Ryan never, ever, said it was an “upper bound”. And the author of the “fact-check” knows this, because they very carefully never quote his actual words.

In fact, they go out of their way to avoid it. The only time they quote Dr Ryan directly is when they give him space to lie about what he said, which he did on October 12th [again, our emphasis]:

I believe what I said was that many studies had demonstrated that 10% or less of people had been infected

Dr Michael Ryan didn’t say “up to 10%”, he didn’t say it was a “maximum” or an “upper bound”. And he certainly didn’t say “10% or less”.

He said this:

Our current best estimates tell us that about ten percent of the global population may have been infected by this virus.

“About 10%” is their “current best estimate”.

“Current best estimate”, or “best guess”, is a point estimation. A statistical term with a solid definition. It means the most likely value of all posited values. It is not, and never has been, a “maximum” or an “upper bound”.

5. They cynically attempt to disguise this lie. Health Feedback lied, and they know they lied. More than that, they deliberately use a secondary source to try and cover-up their lie.

They don’t link to our original article, but instead link to an archived version of Zero Hedge’s reblog of the article.

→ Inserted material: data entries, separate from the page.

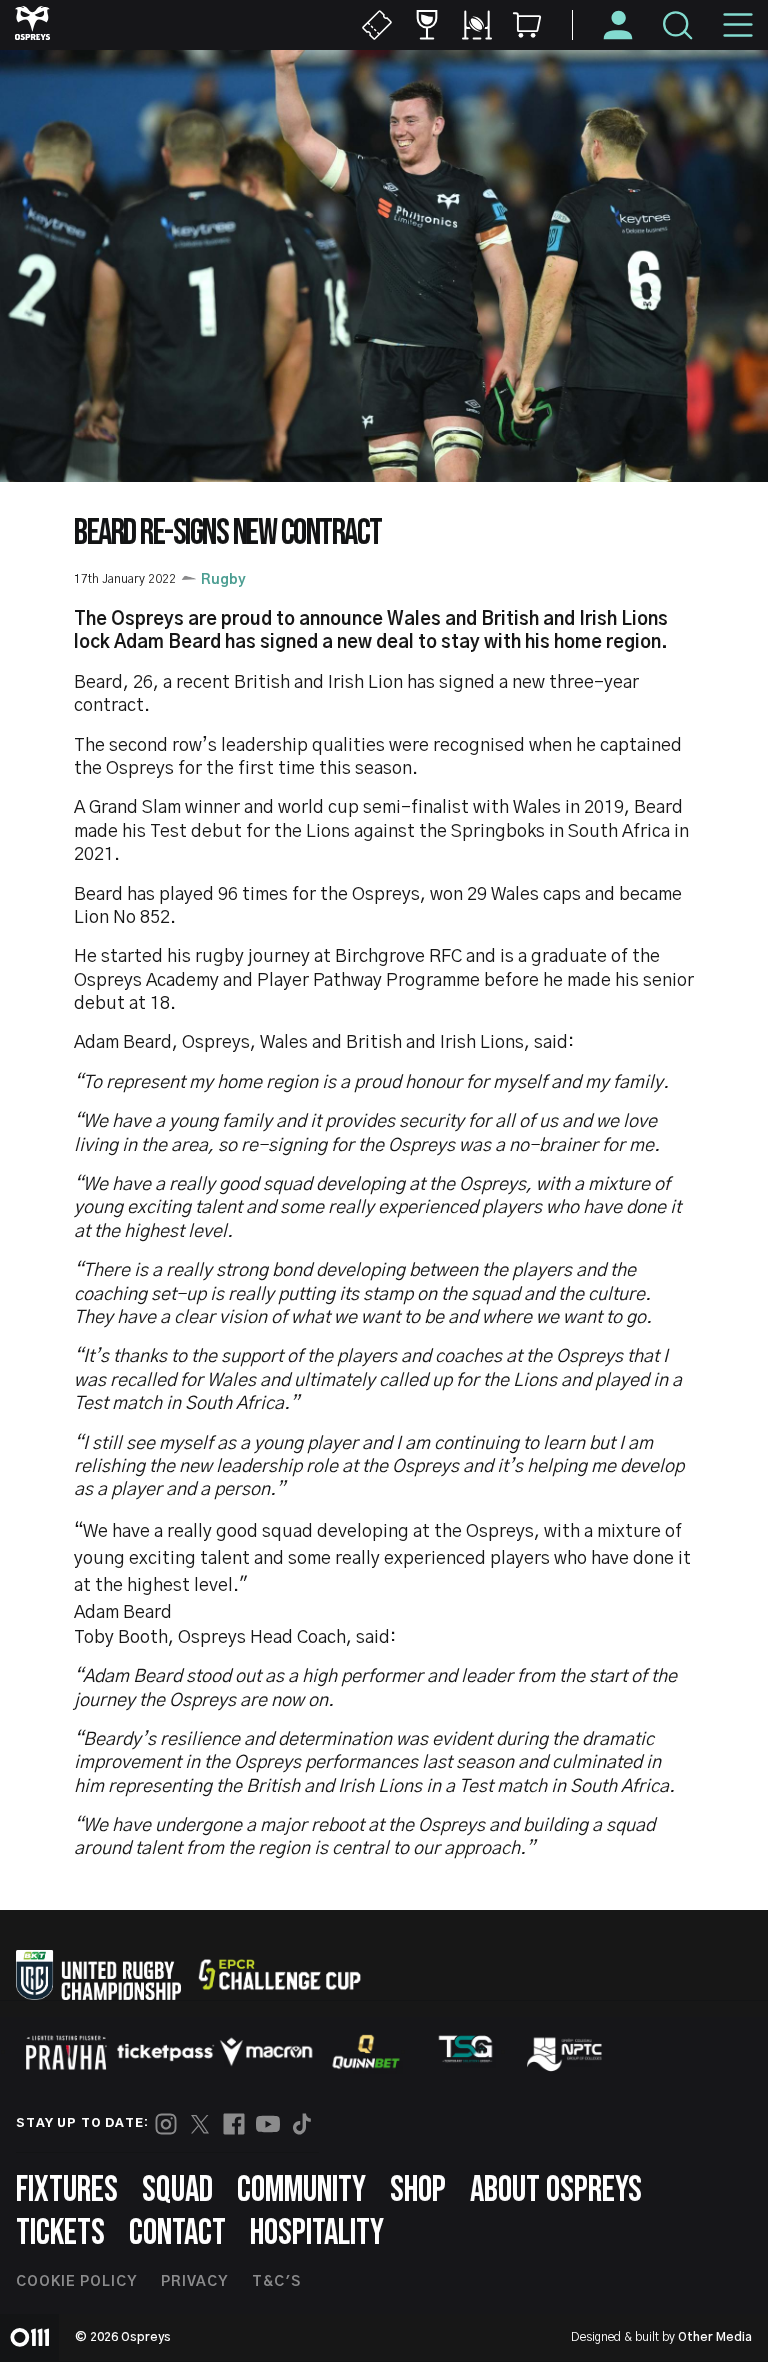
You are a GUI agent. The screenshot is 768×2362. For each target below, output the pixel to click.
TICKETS (60, 2233)
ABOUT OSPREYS (556, 2190)
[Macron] (266, 2052)
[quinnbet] (366, 2052)
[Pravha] (66, 2052)
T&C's (276, 2282)
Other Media (715, 2337)
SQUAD (177, 2190)
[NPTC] (566, 2052)
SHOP (418, 2190)
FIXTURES (67, 2190)
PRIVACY (194, 2282)
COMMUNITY (301, 2190)
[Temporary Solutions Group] (466, 2052)
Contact (177, 2233)
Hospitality (317, 2233)
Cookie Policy (76, 2282)
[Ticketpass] (166, 2052)
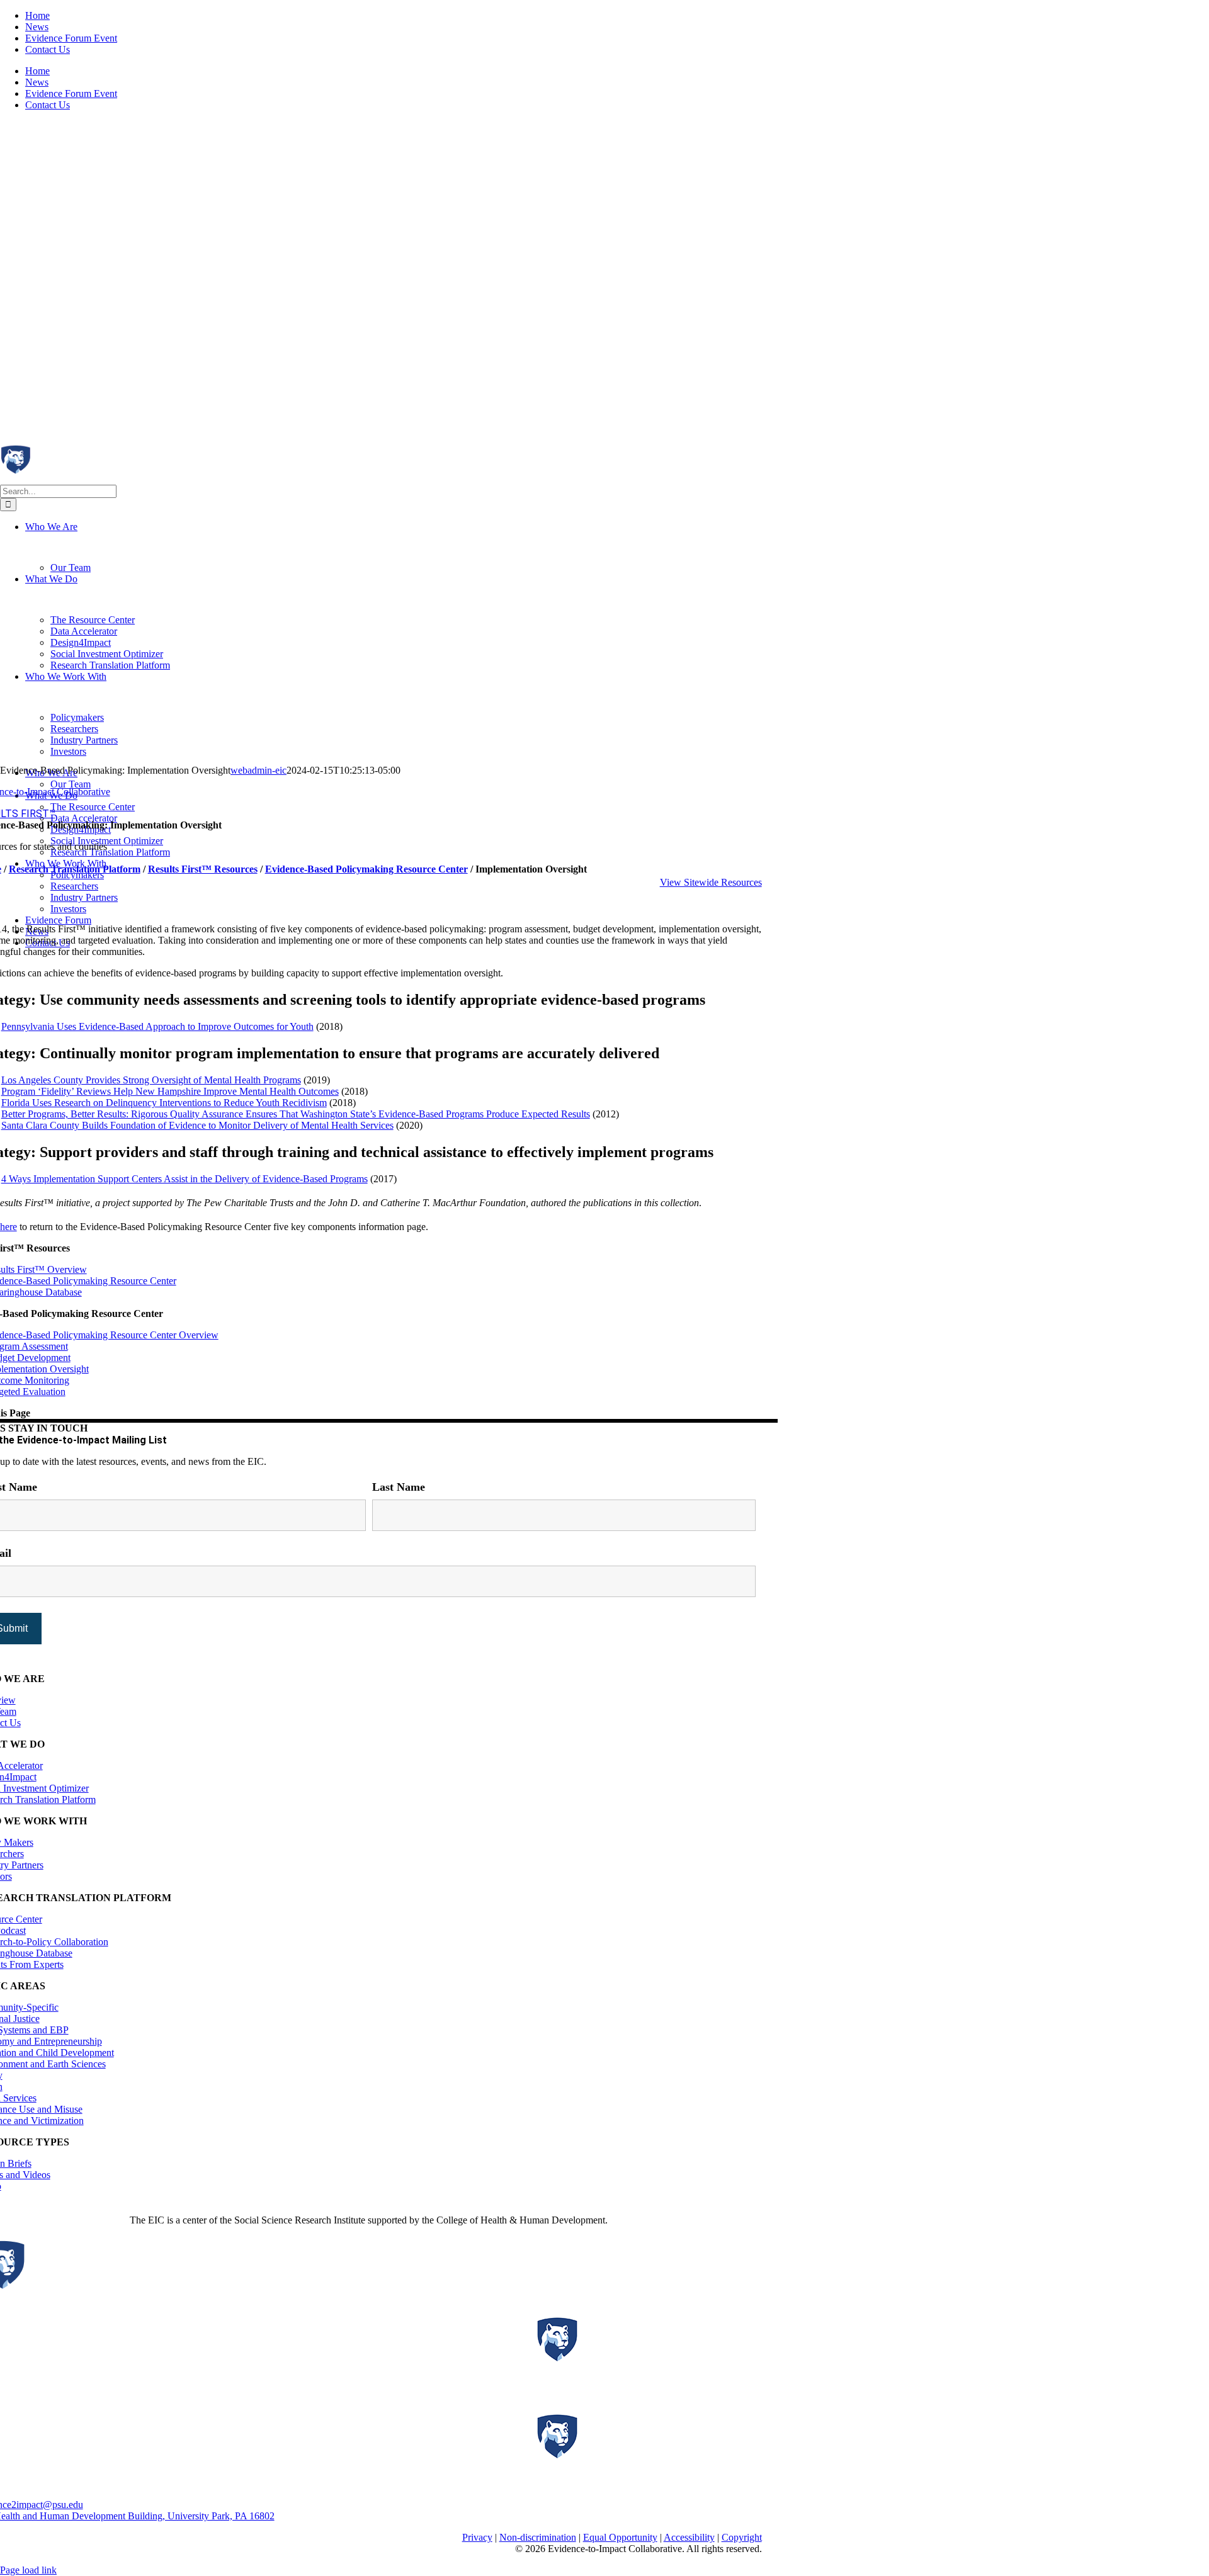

Unlike our original, Zero Hedge does not quote Dr Michael Ryan directly OR link to the audio of him speaking. This means that Health Feedback chose to link to a source which does not show up their lie. That cannot be accidental.

They also label the author of the claim as “anonymous”, and never mention either myself or OffG, despite both my name and our URL being prominently displayed on Zero Hedge.

This, again, can only be done to make sure people don’t read our original article and see that Health Feedback lied.

Health Feedback deliberately and cynically lied about the claim, and then linked to second-hand sources to cover up that lie.

Is this “fact-checking”? Or is that manipulation and obfuscation?

Who is really spreading “misinformation” here?

•They LIE about what Dr Ryan said.
•They cynically attempt to disguise this lie.
•They don’t understand how averages work.
•They ignore all the most recent IFR studies.